Y a-t-il une bulle immobilière? - Les analystes sont divisés

L'émergence supposée d'une bulle immobilière au pays divise les analystes, qui demeurent pour la plupart très prudents dans leur évaluation de la direction prise par un marché résolument en hausse depuis quelques mois. Même divergence au sujet des gestes à effectuer, alors qu'Ottawa ne semble pas pressé de resserrer l'accès à la propriété, malgré les demandes formulées en ce sens par les grandes banques canadiennes.

«Le ministre surveille activement le marché immobilier», a répété hier le directeur des relations médias au cabinet du ministre fédéral des Finances, Chisholm Pothier.
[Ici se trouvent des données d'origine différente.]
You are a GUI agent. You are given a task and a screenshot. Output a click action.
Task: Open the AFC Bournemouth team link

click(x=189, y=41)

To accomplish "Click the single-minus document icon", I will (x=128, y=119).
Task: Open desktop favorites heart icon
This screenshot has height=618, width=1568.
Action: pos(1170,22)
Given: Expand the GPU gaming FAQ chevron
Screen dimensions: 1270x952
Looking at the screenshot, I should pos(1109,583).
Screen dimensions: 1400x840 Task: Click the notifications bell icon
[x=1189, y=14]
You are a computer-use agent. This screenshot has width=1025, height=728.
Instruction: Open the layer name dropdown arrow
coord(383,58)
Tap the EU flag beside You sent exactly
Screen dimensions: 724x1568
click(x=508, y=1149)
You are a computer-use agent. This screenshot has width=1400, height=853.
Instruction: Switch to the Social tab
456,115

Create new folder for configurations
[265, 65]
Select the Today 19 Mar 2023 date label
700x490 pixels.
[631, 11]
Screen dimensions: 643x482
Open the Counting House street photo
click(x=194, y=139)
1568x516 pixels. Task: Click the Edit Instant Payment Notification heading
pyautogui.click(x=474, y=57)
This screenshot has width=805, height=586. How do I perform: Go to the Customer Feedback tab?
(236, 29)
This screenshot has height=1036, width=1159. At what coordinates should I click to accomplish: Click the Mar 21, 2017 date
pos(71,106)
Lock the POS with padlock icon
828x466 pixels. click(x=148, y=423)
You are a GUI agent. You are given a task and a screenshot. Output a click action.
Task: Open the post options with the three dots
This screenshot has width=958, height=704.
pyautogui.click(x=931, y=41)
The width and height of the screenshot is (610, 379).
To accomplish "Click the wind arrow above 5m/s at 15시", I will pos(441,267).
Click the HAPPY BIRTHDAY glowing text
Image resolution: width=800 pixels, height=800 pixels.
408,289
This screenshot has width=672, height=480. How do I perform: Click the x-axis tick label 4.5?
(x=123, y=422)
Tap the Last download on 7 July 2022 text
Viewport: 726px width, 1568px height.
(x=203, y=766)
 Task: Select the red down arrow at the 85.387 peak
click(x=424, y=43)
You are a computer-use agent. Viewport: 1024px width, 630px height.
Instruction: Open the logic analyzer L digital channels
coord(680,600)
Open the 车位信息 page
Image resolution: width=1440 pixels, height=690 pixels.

Il a toutefois insisté pour dire qu'«il n'y a pas de preuve évidente à l'heure actuelle d'une bulle immobilière au Canada». Autrement dit, le gouvernement conservateur ne voit pas l'urgence de freiner les élans du marché, même si celui-ci connaît une croissance que plusieurs jugent trop rapide.

Le ministre Jim Flaherty pourrait néanmoins agir si cela se révélait nécessaire selon lui. «Il dispose d'outils stratégiques lui permettant d'intervenir pour contrer les tendances négatives, a souligné M. Pothier. Il a utilisé certains d'entre eux auparavant et peut avoir recours à nouveau à quelques-uns ou à l'ensemble de ces outils.» Il n'a pas précisé de quels «outils stratégiques» il s'agissait.

La semaine dernière, le Globe & Mail révélait cependant que le fédéral étudiait la possibilité d'exiger des banques qu'elles s'assurent qu'un emprunteur qui contracte une hypothèque à taux variable ait les moyens de poursuivre ses paiements si les taux d'intérêt connaissaient une croissance significative. Mais une éventuelle hausse des taux ne devrait pas intervenir avant le deuxième semestre et elle sera très graduelle, estiment les analystes.

Toujours selon des sources citées par le quotidien torontois, M. Flaherty aurait écarté les principales recommandations formulées par des économistes des six grandes banques canadiennes pour éviter la formation d'une bulle immobilière au pays. Selon le ministre, elles refroidiraient trop le marché et seraient dommageables pour la fragile reprise économique en cours. Elles risqueraient aussi de ne pas être très payantes politiquement.

Les plus importantes institutions financières — qui détiennent 75 % des hypothèques — ont effectivement plaidé pour des mesures plutôt radicales, dont l'idée d'augmenter la mise de fonds minimale pour contracter une hypothèque de 5 à 10 % du prix de vente. On suggère aussi à Ottawa de réduire la période d'amortissement maximale d'une hypothèque de 35 à 30 ans.

Rôle de la SCHL

L'ancien gouverneur de la Banque du Canada David Dodge est lui aussi d'avis qu'il faudrait hausser la mise de fonds minimale. Mais surtout, il insiste sur le rôle que devrait jouer la Société canadienne d'hypothèques et de logement (SCHL) en plaidant pour un resserrement des règles qui régissent l'assurance prêt hypothécaire. À l'heure actuelle, elle est exigée lorsque l'emprunteur effectue une mise de fonds inférieure à 20 % du prix d'achat. Ce seuil était à 25 % jusqu'en avril 2007.

M. Dodge juge en outre qu'il faudrait revoir le rôle de la SCHL. Il suggère ainsi de lui confier carrément un mandat de surveillance de la stabilité du marché immobilier. Pour lui, cette Société de la Couronne s'est écartée de son rôle initial au cours des décennies. L'ancien gouverneur de la Banque du Canada refuse par ailleurs de dire s'il y a oui ou non gestation d'une bulle immobilière, soulignant que l'on constate la présence d'une telle bulle une fois que celle-ci a éclaté.

Mais, chose certaine, «les prix sont très élevés en regard de n'importe quelle mesure conventionnelle», affirme David Dodge. Et ils ont connu une croissance très rapide. Les prix des maisons ont augmenté de pas moins de 19 % entre décembre 2008 et décembre 2009, en pleine crise économique. Selon les données de l'Association canadienne de l'immeuble, ils atteindront des niveaux records en 2010, en hausse de 5,4 %, à 337 500 $. Au Québec, on prévoit une hausse de 6,7 % (pour un prix moyen de 240 500 $). Certains économistes n'hésitent d'ailleurs pas à dire que les prix sont surévalués de 15 à 35 %. Les ventes devraient pourtant grimper de 13,3 % cette année au pays et de 10,9 % au Québec.

Même le Wall Street Journal a fait part de ses inquiétudes récemment, en soulignant que «le rebond immobilier au Canada provoque des discussions sur une nouvelle bulle immobilière».